E, come segnala il Garante della Privacy: “La questione sarà oggetto di una prossima segnalazione al Parlamento”. Questo è quanto si legge il 1 marzo 2021 sul sito ufficiale.
Covid: Garante privacy, no a “pass vaccinali” per accedere a locali o fruire di servizi senza una legge nazionale
“Con l’arrivo dei vaccini anti-Covid-19 si discute dell’opportunità di iniziare a implementare soluzioni, anche digitali (es. app), per rispondere all’esigenza di rendere l’informazione sull’essersi o meno vaccinati come condizione per l’accesso a determinati locali o per la fruizione di taluni servizi (es. aeroporti, hotel, stazioni, palestre ecc.).
A tale proposito, nel caso si intenda far ricorso alle predette soluzioni, il Garante per la privacy richiama l’attenzione dei decisori pubblici e degli operatori privati italiani sull’obbligo di rispettare la disciplina in materia di protezione dei dati personali.
I dati relativi allo stato vaccinale, infatti, sono dati particolarmente delicati e un loro trattamento non corretto può determinare conseguenze gravissime per la vita e i diritti fondamentali delle persone: conseguenze che, nel caso di specie, possono tradursi in discriminazioni, violazioni e compressioni illegittime di libertà costituzionali.
Il Garante ritiene, pertanto, che il trattamento dei dati relativi allo stato vaccinale dei cittadini a fini di accesso a determinati locali o di fruizione di determinati servizi, debba essere oggetto di una norma di legge nazionale, conforme ai principi in materia di protezione dei dati personali (in particolare, quelli di proporzionalità, limitazione delle finalità e di minimizzazione dei dati), in modo da realizzare un equo bilanciamento tra l’interesse pubblico che si intende perseguire e l’interesse individuale alla riservatezza.

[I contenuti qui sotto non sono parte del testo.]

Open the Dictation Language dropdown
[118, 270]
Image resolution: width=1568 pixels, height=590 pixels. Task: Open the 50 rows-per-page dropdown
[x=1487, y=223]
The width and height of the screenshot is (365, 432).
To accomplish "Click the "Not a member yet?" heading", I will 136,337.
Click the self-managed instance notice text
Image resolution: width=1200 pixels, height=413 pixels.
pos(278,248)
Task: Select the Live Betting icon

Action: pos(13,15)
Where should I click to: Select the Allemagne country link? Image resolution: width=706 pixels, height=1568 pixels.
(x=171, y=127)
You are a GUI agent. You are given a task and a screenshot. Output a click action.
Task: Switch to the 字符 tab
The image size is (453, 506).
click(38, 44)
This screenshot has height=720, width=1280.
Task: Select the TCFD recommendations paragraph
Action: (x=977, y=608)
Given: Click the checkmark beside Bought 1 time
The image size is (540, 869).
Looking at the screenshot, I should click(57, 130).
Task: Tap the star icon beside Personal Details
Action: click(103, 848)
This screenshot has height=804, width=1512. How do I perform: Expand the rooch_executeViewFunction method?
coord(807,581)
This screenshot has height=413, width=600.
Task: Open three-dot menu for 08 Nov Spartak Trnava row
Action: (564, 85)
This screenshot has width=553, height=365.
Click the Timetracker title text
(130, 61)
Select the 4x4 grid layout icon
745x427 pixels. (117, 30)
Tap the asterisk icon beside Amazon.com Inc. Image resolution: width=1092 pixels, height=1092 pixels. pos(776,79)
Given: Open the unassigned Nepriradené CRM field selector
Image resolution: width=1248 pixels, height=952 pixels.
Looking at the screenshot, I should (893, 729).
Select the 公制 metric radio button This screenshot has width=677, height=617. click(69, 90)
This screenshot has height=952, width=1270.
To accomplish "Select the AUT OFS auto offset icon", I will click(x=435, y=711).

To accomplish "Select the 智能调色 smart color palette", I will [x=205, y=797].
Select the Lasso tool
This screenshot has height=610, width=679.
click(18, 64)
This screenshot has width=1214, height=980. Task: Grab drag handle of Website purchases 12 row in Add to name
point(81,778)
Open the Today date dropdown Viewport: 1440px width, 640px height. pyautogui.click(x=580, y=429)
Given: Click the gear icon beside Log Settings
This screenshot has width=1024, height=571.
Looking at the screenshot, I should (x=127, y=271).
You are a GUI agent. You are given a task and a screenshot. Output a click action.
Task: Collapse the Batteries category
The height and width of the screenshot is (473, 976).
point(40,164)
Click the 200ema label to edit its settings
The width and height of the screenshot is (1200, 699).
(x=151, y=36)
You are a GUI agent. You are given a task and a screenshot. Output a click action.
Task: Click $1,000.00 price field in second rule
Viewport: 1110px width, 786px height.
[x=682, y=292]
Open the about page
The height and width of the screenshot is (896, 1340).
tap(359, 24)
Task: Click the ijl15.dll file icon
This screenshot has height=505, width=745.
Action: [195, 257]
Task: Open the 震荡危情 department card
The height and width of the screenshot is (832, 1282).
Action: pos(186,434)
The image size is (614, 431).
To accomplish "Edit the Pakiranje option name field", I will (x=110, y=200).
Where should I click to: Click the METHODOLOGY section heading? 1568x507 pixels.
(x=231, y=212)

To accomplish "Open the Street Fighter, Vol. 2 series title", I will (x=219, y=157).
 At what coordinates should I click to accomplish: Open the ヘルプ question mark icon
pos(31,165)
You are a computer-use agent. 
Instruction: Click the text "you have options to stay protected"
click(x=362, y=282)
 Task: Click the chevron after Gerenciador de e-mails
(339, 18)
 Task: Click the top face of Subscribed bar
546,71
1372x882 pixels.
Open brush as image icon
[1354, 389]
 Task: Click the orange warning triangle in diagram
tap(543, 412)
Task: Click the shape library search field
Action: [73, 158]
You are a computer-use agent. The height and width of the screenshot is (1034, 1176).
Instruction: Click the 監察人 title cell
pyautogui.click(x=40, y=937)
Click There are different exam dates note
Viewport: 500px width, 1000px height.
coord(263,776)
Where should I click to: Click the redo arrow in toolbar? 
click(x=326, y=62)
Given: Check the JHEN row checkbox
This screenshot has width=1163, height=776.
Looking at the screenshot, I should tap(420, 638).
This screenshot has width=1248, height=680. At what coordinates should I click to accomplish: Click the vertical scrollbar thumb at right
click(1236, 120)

In assenza di tale eventuale base giuridica normativa – sulla cui compatibilità con i principi stabiliti dal Regolamento Ue il Garante si riserva di pronunciarsi – l’utilizzo in qualsiasi forma, da parte di soggetti pubblici e di soggetti privati fornitori di servizi destinati al pubblico, di app e pass destinati a distinguere i cittadini vaccinati dai cittadini non vaccinati è da considerarsi illegittimo. La questione sarà oggetto di una prossima segnalazione al Parlamento”.